The work, result of careful research conducted over two and a half years, is signed by Juli Esteve, as the screenwriter and director, and Antoni Arnau and Esther Albert, as responsible of image and editing.
Many of these migrants came from the Marina Alta and la Safor, around 8,000 and 2,000, respectively. The remaining 5,000, from la Marina Baja, el Alcoià, el Comtat, la Ribera, la Vall d'Albaida, la Costera, la Plana and Rincón de Ademuz, although migrants were detected in almost all Valencian regions. Although some stayed forever, most returned as a result of the two economic crises in the United States, the post-war of 1921 and the Great Depression that began with the 'crash' of Wall Street in October 1929.

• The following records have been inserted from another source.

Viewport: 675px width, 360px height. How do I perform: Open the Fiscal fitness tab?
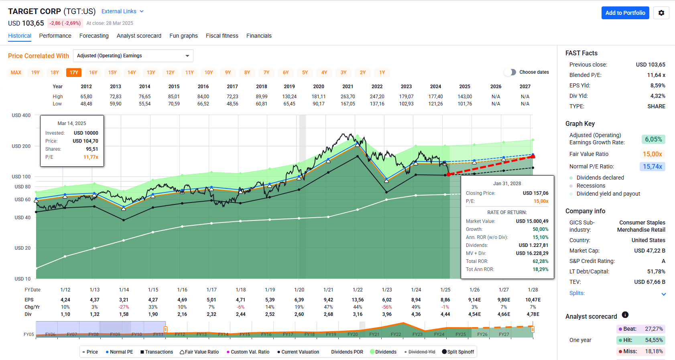(222, 36)
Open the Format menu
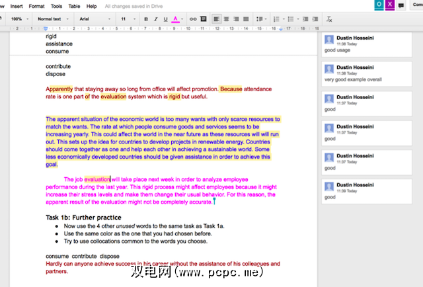Screen dimensions: 423x287 [x=36, y=6]
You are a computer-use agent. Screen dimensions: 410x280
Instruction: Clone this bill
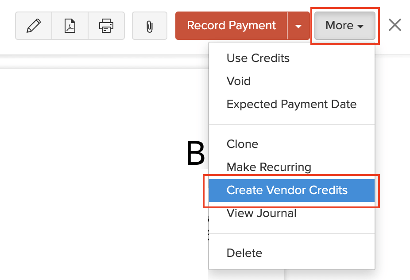[x=242, y=144]
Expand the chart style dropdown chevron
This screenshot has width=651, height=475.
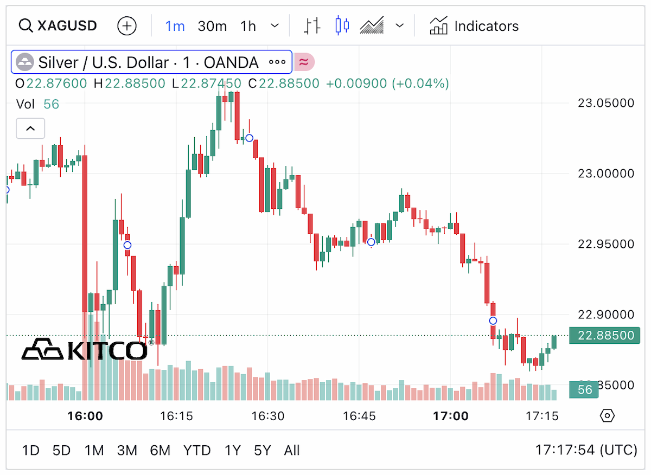coord(400,25)
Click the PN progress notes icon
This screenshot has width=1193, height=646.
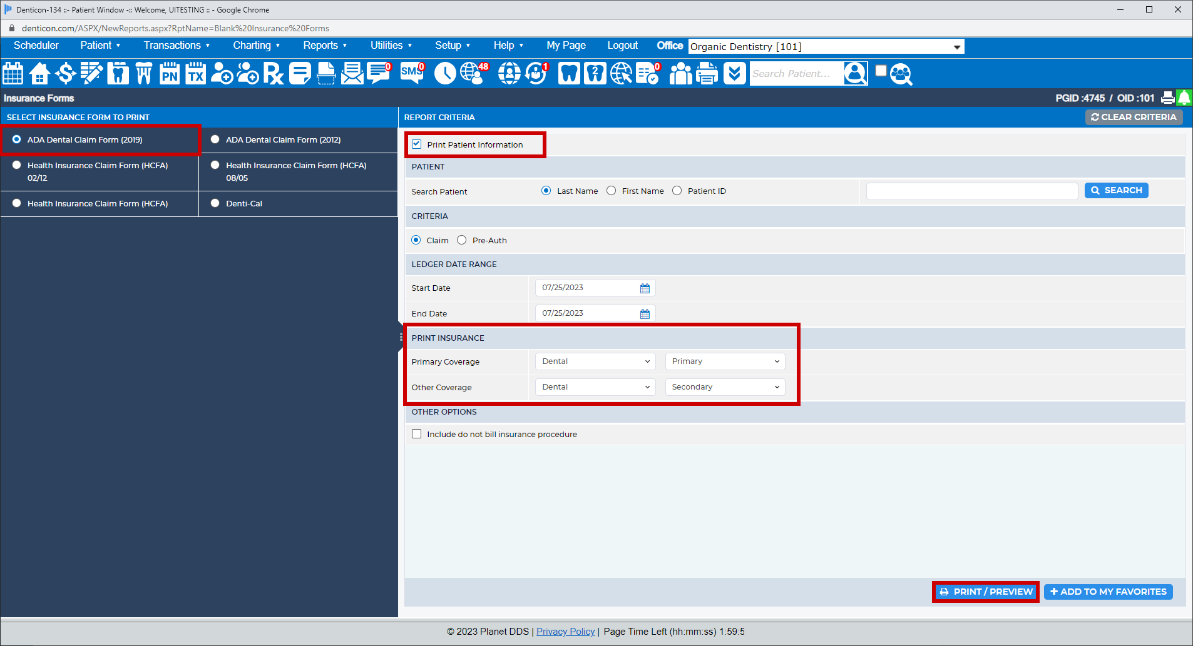[170, 74]
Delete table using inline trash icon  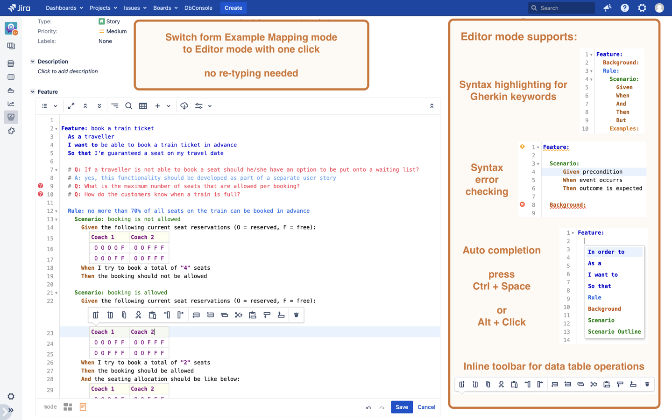coord(296,315)
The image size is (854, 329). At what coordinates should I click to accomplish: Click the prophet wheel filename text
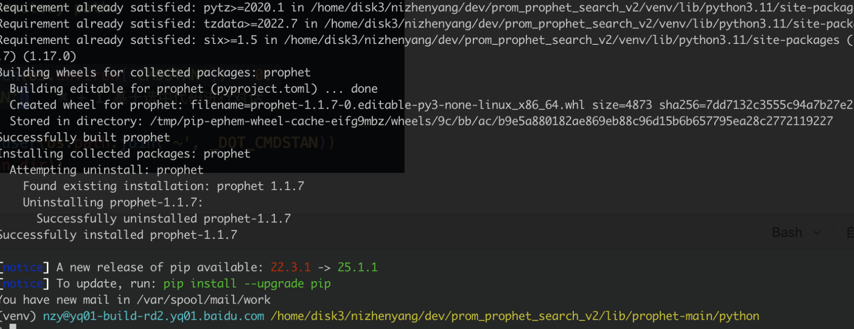point(387,105)
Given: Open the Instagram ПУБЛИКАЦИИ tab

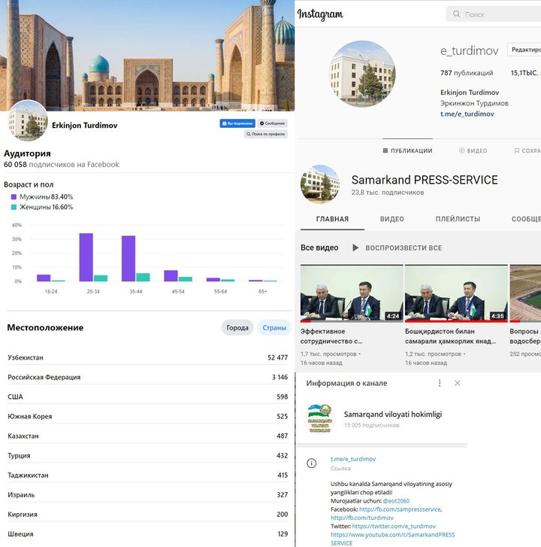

The work first highlights for the figures. It began in 2012 with a thorough review of the passenger lists of thousands of ships arrived in the United States and Canada from Spanish ports between 1900 and 1920 and the French and British ports between late 1919 and late 1920. This is how they could discern 15,589 entries of Valencian migrants. With this list, InfoTV invited 100 municipal councils where there were more than 20 migrants to participate in the project. Either directly or with the support of the Regional Government of Valencia, fifty municipalities were incorporated, allowing locate some 700 children, grandchildren, nephews and great-grandchildren of migrants, who were interviewed individually. The contact with these people allowed to scan around 10,000 photographies, and documents relating to migrants. We have also listed 500 objects related to this phenomenon. Finally, 150 informants were selected to be recorded, here and in the US, with microphone and camera, and become the main characters of the four films.
The work has been supported by 50 organizations and institutions such as the Institute for Regional Studies of the Marina Alta, the Regional Government of Valencia, Valencian Academy of the Language, the Universities of Alicante and Valencia, the CEIC Alfons el Vell, Gandia, the company Rolser and a list of 37 city councils, headed by Pego, Pedreguer, Denia, Orba, Oliva, Javea, Tàrbena, el Verger, Murla, Ondara, Jalon and Villalonga, cited in descending order in the numbers of migrants.
A migration especially of men
Documentaries tell that this was, above all, an emigration of men. But there are also villages like Pego, Murla and Pedreguer, where women who left were between 10 and 20 percent of the total. Valencia settled mainly in New York, city and state, and Connecticut, which is the Valencian state of America.
At first, they worked primarily in the construction and maintenance of railways and roads. And in the coal mines of Pennsylvania, West Virginia and Ohio But they tried to look for more regular and endurable jobs in the textile or metallurgical factories of the American’s West Coast.
Last update: 4 de february de 2015 10:03.